What that really means is that, in the future, clubs will need to make enough to cover their running costs AND extra to pay back the money they will owe.

But how will they do this?

Unless the funding is changed to grants, the only realistic way that they can pay it back is from sponsorship (but will sponsors have the money or the inclination to spend what they do have in that way?) or by getting fans back and in many cases, in higher numbers than they did before.

Again, how?

Price increases will be a non-starter. It will be seen as trying to cash in on the crisis. A lot of fans won’t have as much disposable income anyway but given that the experience inside stadiums will probably be less enjoyable than it used to be, there is more of an argument for ticket price reductions, that will further eat into profits.

The expectation is that there will be an initial surge when turnstiles reopen properly, as fans rush back after going so long without, but can it last.

After the novelty and excitement begins to wear off, and other factors such as financial constraints, safety fears, parental concern, away fans possibly not being allowed to travel etc, will come into play and if a proportion of fans have also simply found other things to do on Saturday afternoons, it’s likely that in the longer-term the attendance averages will fall rather than increase and maybe by as much as 10-20%.

Clubs will make the stadiums Covid-secure, of course, but that’s just half the battle. If the experience beyond the safety aspects is not a good one, then fans will wonder if it’s worth the bother. Add in the missed year of attracting new fans that clubs would ordinarily do. Where will this shortfall be made up?

Most averages attendances change very little year-on-year. This suggests that many clubs are either at capacity (a lucky few are) or that they are comfortable with the numbers they get. They work hard to achieve them rather than to grow them. Churn means they will bring in a few to replace a few.

Few clubs are actively engaged in trying to fill all their empty seats, yet this is surely a fundamental objective for any club. Nor do they look at all of the potential fans that are out there but are not currently reached, either through an absence of a cohesive marketing plan, lack of diversity and inclusion policies or simply because they get their fans from the same old places they always have.

Maybe the drop in numbers that the virus might result in could also be the catalyst for a change in the way that fans are attracted. If the steady averages have made marketing managers comfortable, then maybe seeing a lot more empty seats might make them uncomfortable enough to do something different?

How many clubs, for instance, know the full demographics of their community and have plans that aim to engage personally with each group?

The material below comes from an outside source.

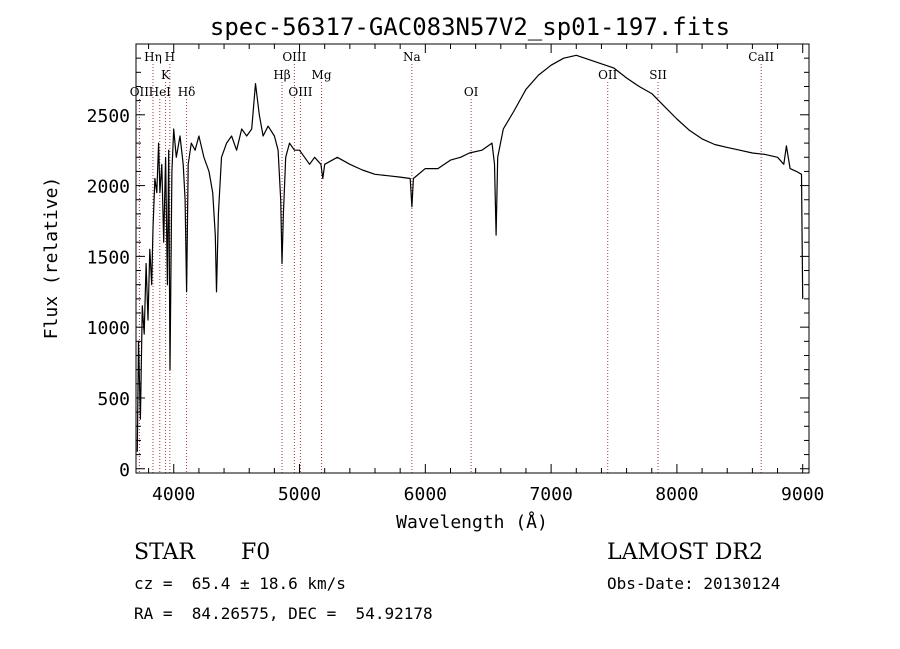  I want to click on sky-coordinates: RA = 84.26575, DEC = 54.92178, so click(284, 614).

Here are a few more like that:


  • How many clubs link the work they do in the local community to their match day attendance?
  • How many of the relationships with local schools actually attract significant numbers and are they properly followed up for maximum benefit?
  • Is the match day experience something that would make a 12-17 year old want to come to games instead of the countless other things they might do instead?
  • Do clubs know why fans that no longer come to games have stopped attending? Are there any plans in place to attract them back?
  • Do clubs (and the people working there) fully appreciate the lifetime value of a fan? The answer is surely NO – if they did, they would be working far harder to get them.


These are just a few questions that aren’t being asked, or answered well, enough right now but they will need to be.

Being able to get fans back in stadiums feels like the most important thing in the world right now. The be all and end all. The fix to the problem.

And that’s down to the government. It’s not even in our control.

Making fans want to be there and making them want to come back.

That’s all on the clubs.

And that’s where the hard work really starts.